Sunday, October 12, 2014

Thinking About Thinking

Maybe it is a sign of thinking too much but thinking about thinking can throw up all sorts of unresolved issues of spanners that cannot be found in the works but one knows they are definitely there. Why do we do sometimes do the things that we do for the latest conundrum of mine is there really a reward for every action that we take? The easy answer would be yes but is perhaps too narrowly defined against a determined psychologist who believes that all life’s actions are reward based, either financially or emotionally, even to the point that you are the only one that knows of that action and the reward that it brings. But is it all reward based?

Take a scenario that anyone would hope it never happens to them. Let us suppose it is a married male witness with two young children who has come on a woman being raped or an elderly woman being mugged in a deserted park at night.. The assailent clearly looks mean and carrying a gun. You know that reaching for your mobile phone would be too late to save the victim and only physical action gives them any chance of survival and your exit out of this mess, should you so choose, is unhindered.

Do you go for it while putting your life and the welfare of your wife/partner at home at great risk if you do in order to save the victim; their future and indeed yours is on the line now. You do not know the victim and if you walked away now only you who would know that you did. Is that not the safest bet of all?

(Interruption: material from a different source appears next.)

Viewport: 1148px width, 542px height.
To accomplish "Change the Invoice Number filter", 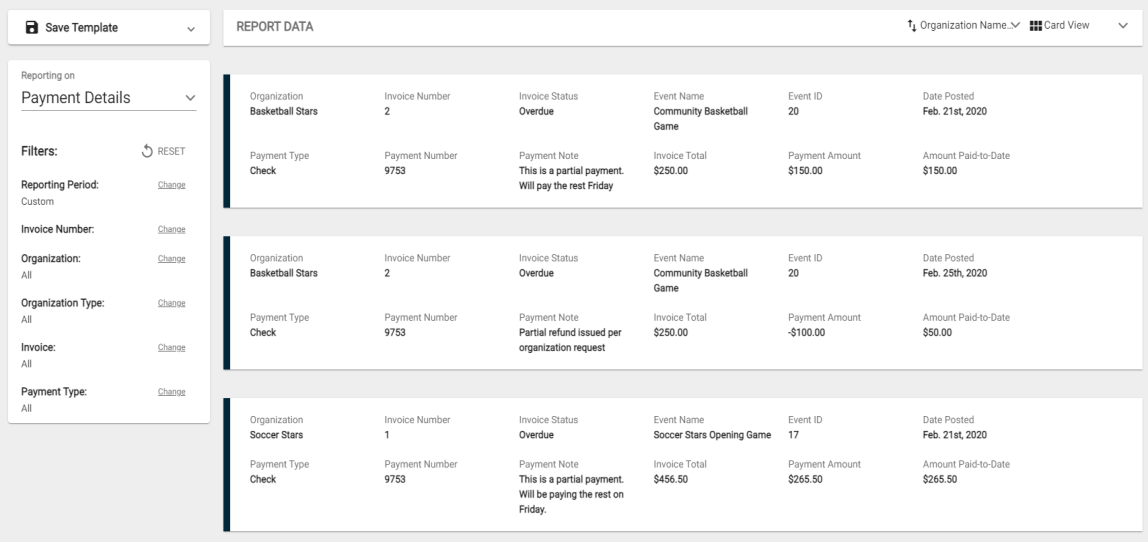I will tap(171, 229).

Surely that is practical and can be lived with? After all it is survival of the fittest or perhaps it can be argued you can live to fight another day. Not a lot of reward here one way to the other, not even a secret one.

There are counless stories of acts of heroism of people who tried to help others, strangers, and lost their lives in doing so in what seemed a selfless, heroic but ultimately a suicidal act. It was not really suicide because you never intended to die is about the best you can make of it, maybe. I think it is rooted in something deeper and more meaningful that started a long time before that in the formation of the sense of self and what answers eventually came from the questions asked in that journey whether one would have choosen to act or not.

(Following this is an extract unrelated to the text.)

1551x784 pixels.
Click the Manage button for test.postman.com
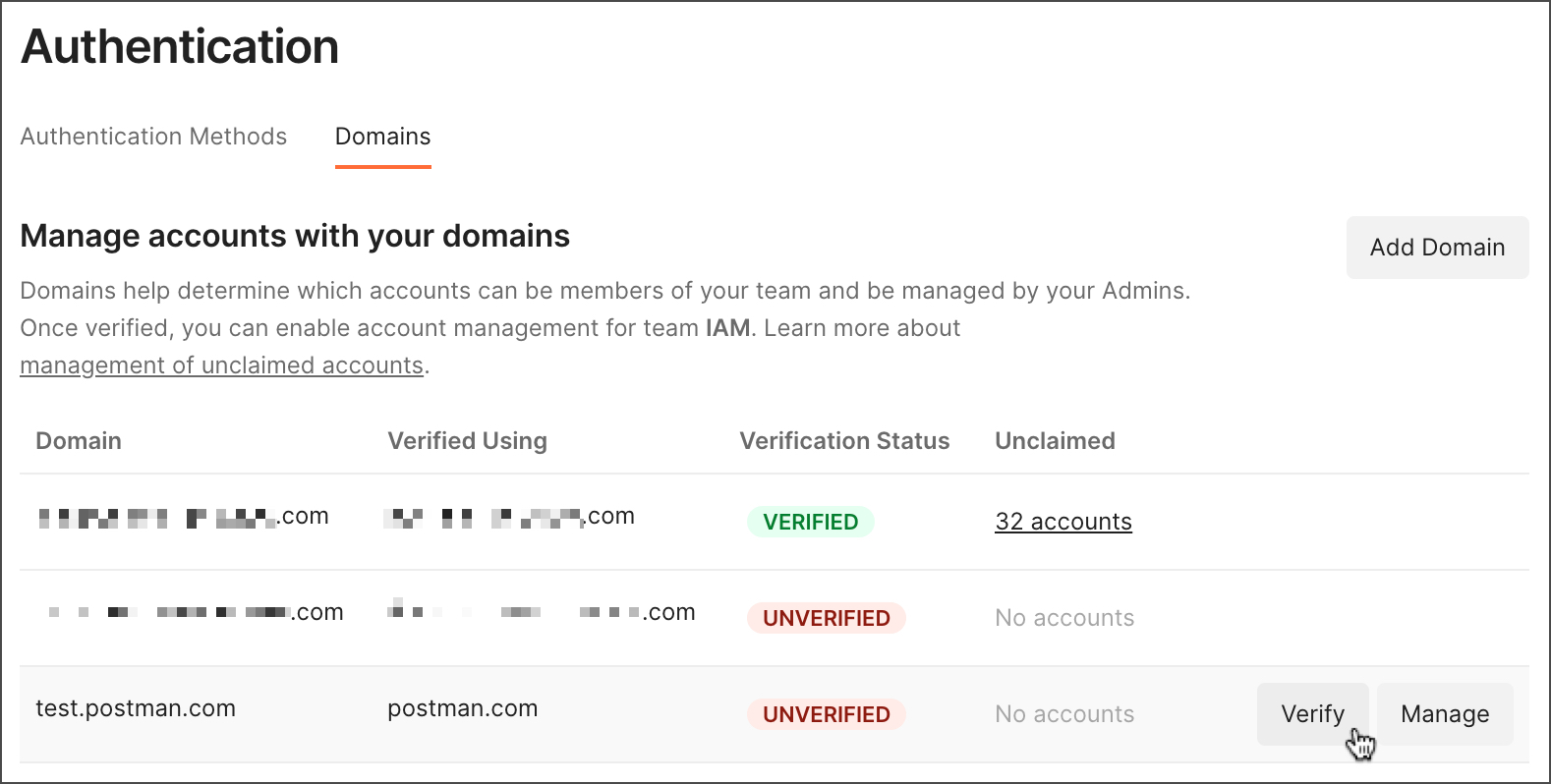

It also lies in some part in what Martin Niemoller (1892 1984) thought about inaction when he said this: “First they came for  the socialists and I did not speak out-because I was not a socialist. Then the came for the trade unionists, and I did not speak-out because I was not a trade unionist.  Then they came for the Jews, and I did not speak out- because I was not a jew. Then they came for me-and there is no left to speak for me.”


No one can really answer what they would do on the night except hope that it would never happen to them. The fireside braggart with beer muscles might enligten us with his fantasies but only reflex instinct, flight, fight, fright primitive ones, will act on the those precious seconds, for better or worse, for thinking on your feet may be a luxury that is not there. 

In the wider context of war and defence of life and liberty and freedom, doing something is always better than doing nothing but at least you will get a chance to think about it first.